Guida all’immaginario nerd

guidaUn libro controverso. Credo sia nella natura umana, al momento di dare un giudizio su qualcosa, lo scontrarsi con l’aspettativa che su di questa ci si era creati. Ebbene, da un libro che si propone di essere una “Guida all’immaginario nerd” mi aspettavo qualcosa di diverso. La parola “guida” suggerisce la volontà di accompagnare un neofita, o semplicemente un curioso, in una dimensione a lui sconosciuta, in questo caso quella dell’immaginario nerd che è, in tutte le sfumature in cui si può declinare, tutto sommato, una branca della cultura pop. Ciò premesso, volendo parafrasare il titolo, mi sarei aspettata, più o meno, un compendio di una certa parte di cultura popolare degli ultimi decenni (con le dovute incursioni in epoche precedenti). L’opera non tradisce completamente questa missione, anzi, con cinque punti di vista messi a disposizione da altrettanti autori disegna un quadro piuttosto complesso e abbastanza esaustivo di quello che può essere effettivamente un “immaginario nerd”, considerato che il lavoro ha un suo taglio specifico e non si riprometteva di analizzare tutto lo scibile ascrivibile a quell’universo. La mia delusione circa quest’opera deriva piuttosto dalla sensazione che in numerosi passaggi ci sia stata un’accurata ricerca di involuzione, uno sforzo di rendere l’opera pesante e di difficile comprensione. Leggendo ho avuto spesso la sensazione che a parlarmi fosse il nerd antipatico della classe, non quello impacciato e tenero con la fissa per i pc, ma quello pedante, arrogante e saccente che effettivamente la voglia di fargli qualche angheria te la faceva salire (ma tu non lo facevi perché sei una persona buona e civile).
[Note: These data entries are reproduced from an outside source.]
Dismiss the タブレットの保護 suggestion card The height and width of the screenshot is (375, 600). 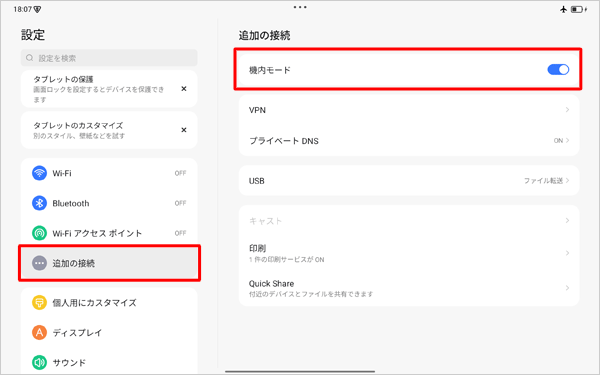point(184,89)

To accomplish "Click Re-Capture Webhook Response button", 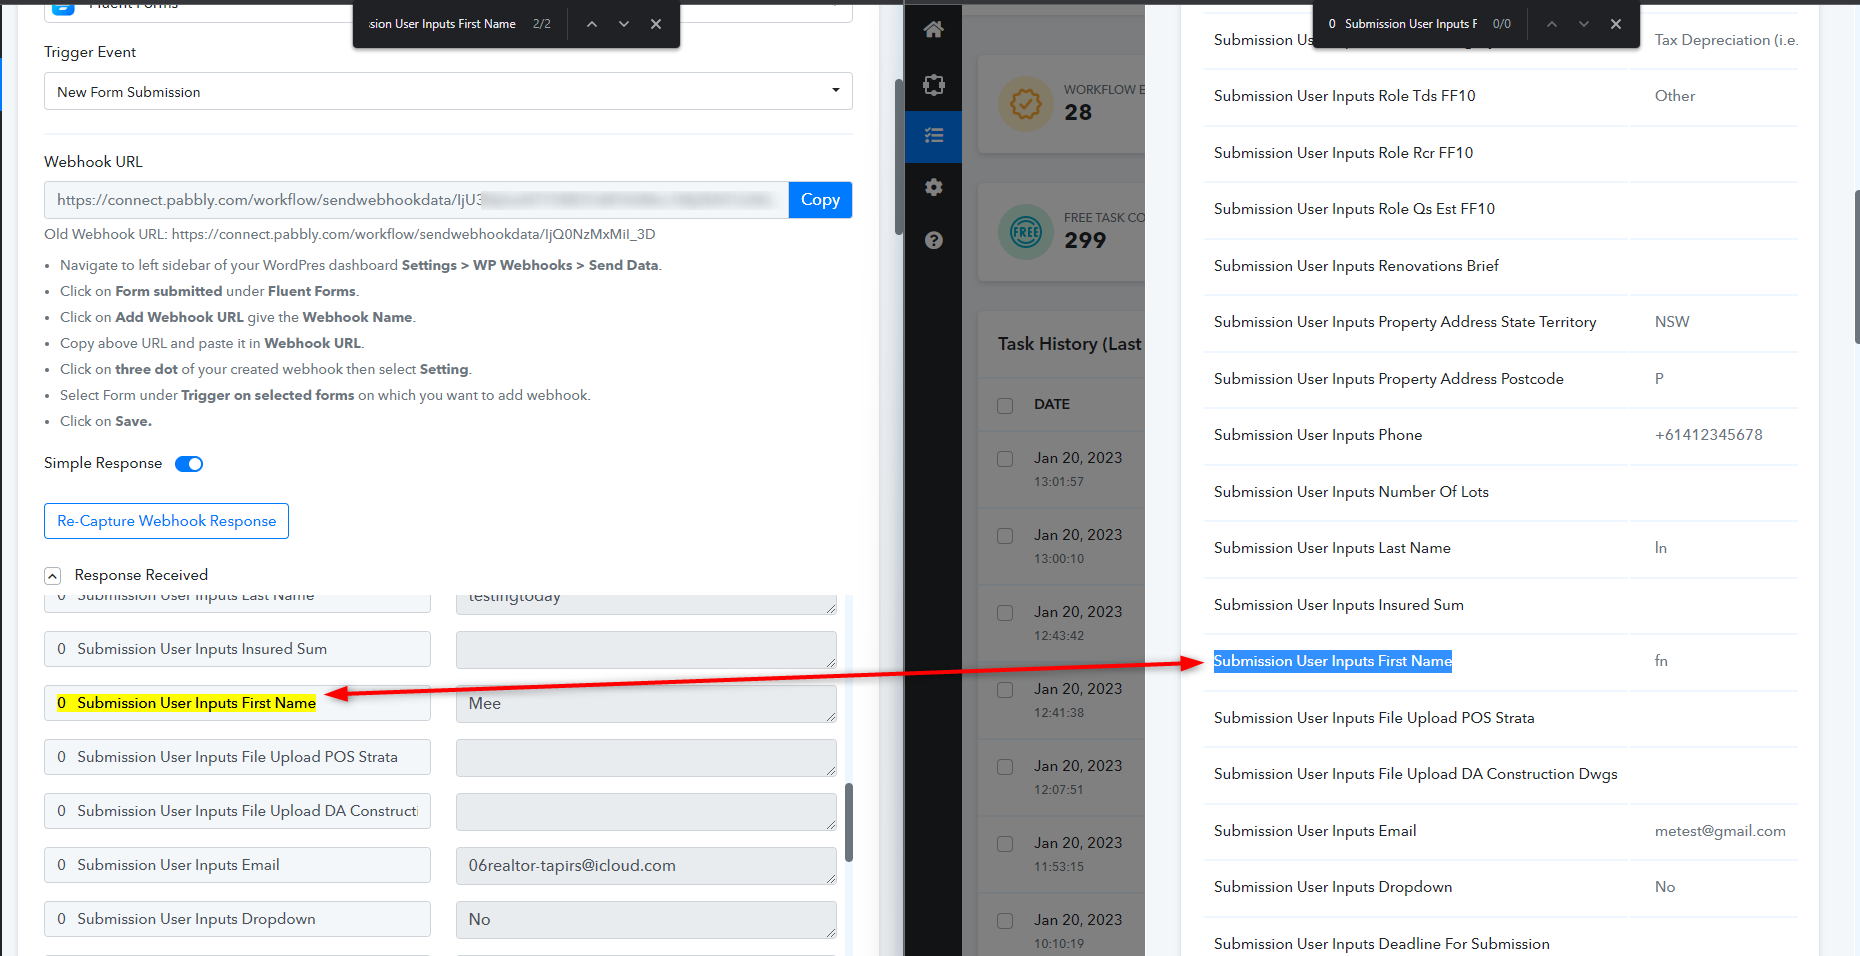I will click(166, 521).

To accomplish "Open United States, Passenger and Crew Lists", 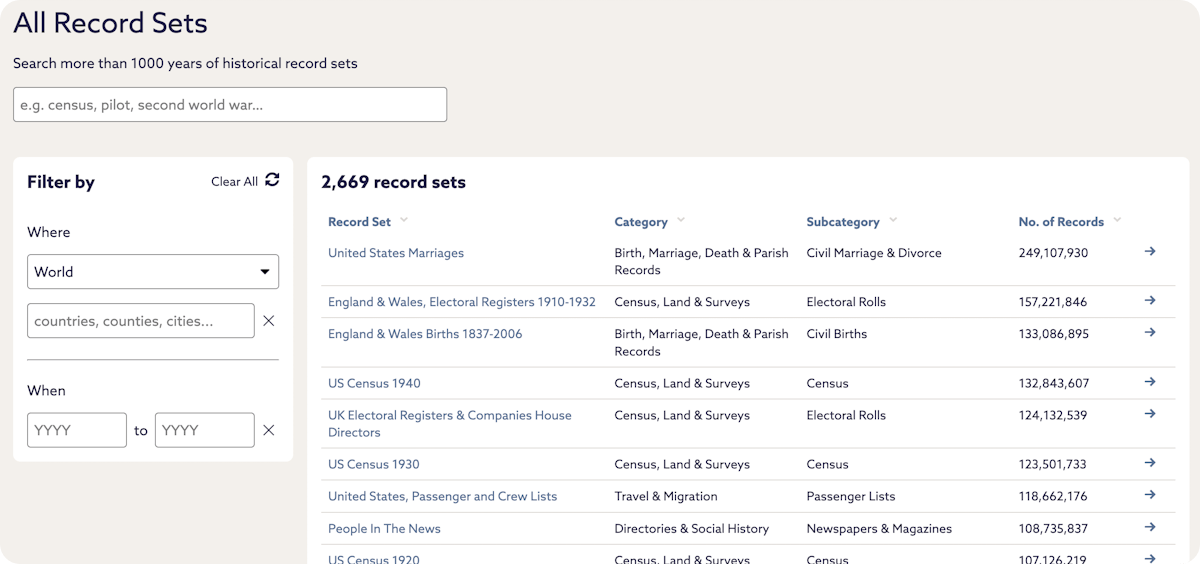I will 442,496.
Come ho premesso, è di cultura pop che stiamo parlando, per cui probabilmente un po’ di pomposità si sarebbe potuta lasciare a casa, come dimostrato da Alessandro Lolli e Irene Rubino, autori degli ultimi due, e a mio parere più gradevoli, saggi. Negli altri ho trovato, quando più quando meno, come una sottile volontà escludente, che passa dal segnare un confine tra “nerdismo” e “nostalgismo”, a qualche leggera sfumatura velatamente misogina, componente peraltro troppo spesso connaturata all’ambiente nerd, come esaustivamente raccontato proprio da Lolli e Rubino. Insomma, chiaramente è della mia personalissima opinione che stiamo parlando, ma c’è stato un momento in cui ho avuto il desiderio di chiudere il libro, scrivere una pessima recensione e poi darlo alle fiamme.
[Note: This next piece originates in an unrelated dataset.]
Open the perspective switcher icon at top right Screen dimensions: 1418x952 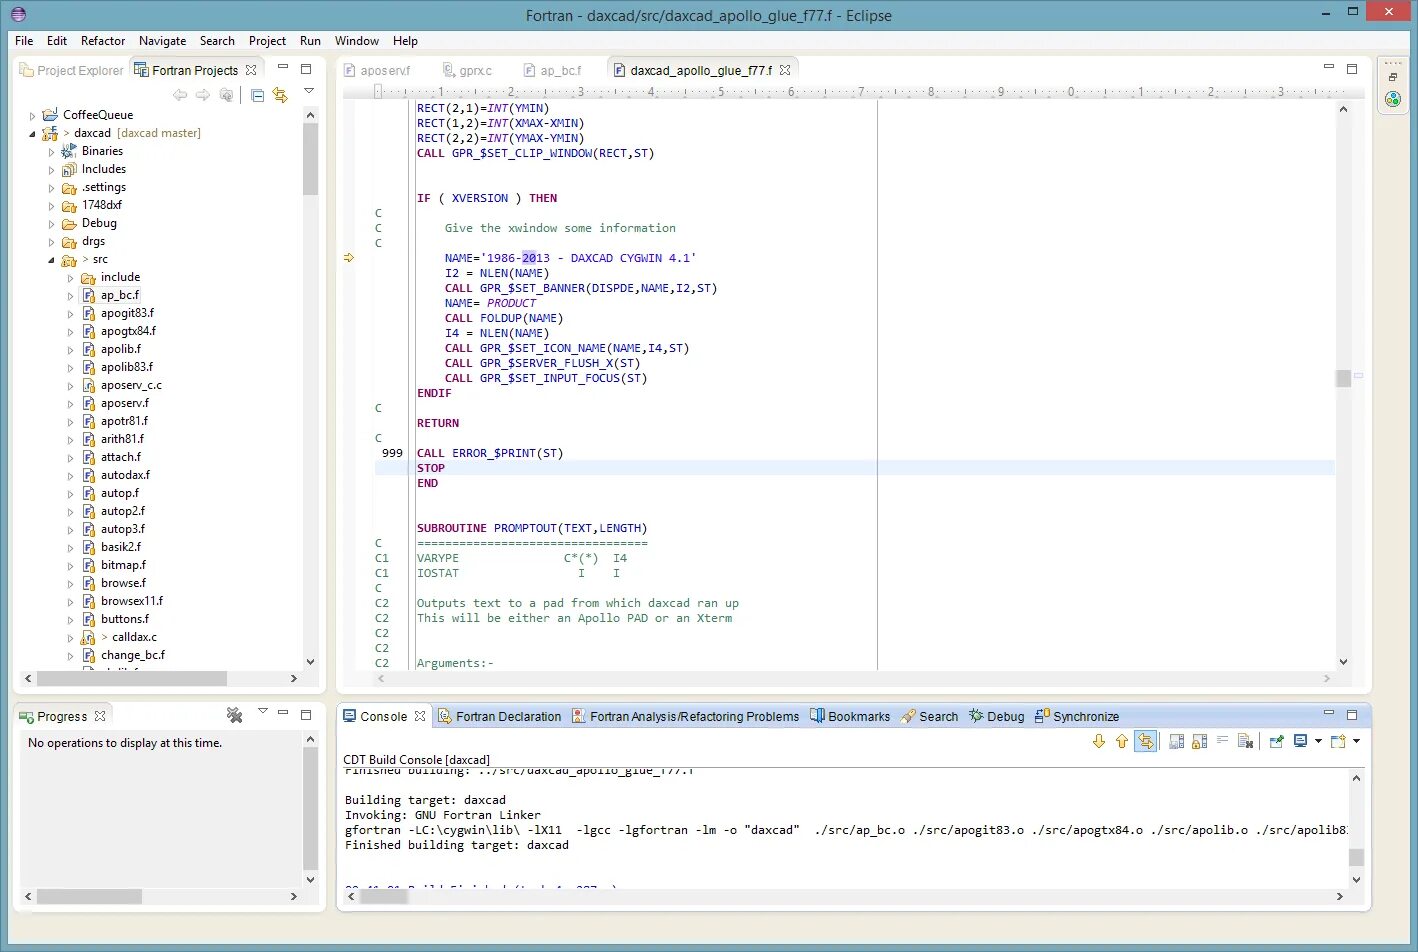1393,99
Non l’ho fatto, dal momento che non sono in grado di non terminare un libro di cui abbia letto più di 20 pagine, come d’altra parte suppongo la maggior parte delle persone che leggeranno questa recensione, e devo dire per fortuna. Per fortuna perché, come ho già detto, i contributi che ho apprezzato di più si trovavano alla fine, e proprio grazie a questi ho dato una seconda possibilità a quei passaggi che mi avevano infastidita oltremodo. Rileggendoli con una disposizione d’animo più favorevole li ho trovati meno odiosi e chiudo questa lettura con un bilancio complessivamente positivo, ma la consiglierei?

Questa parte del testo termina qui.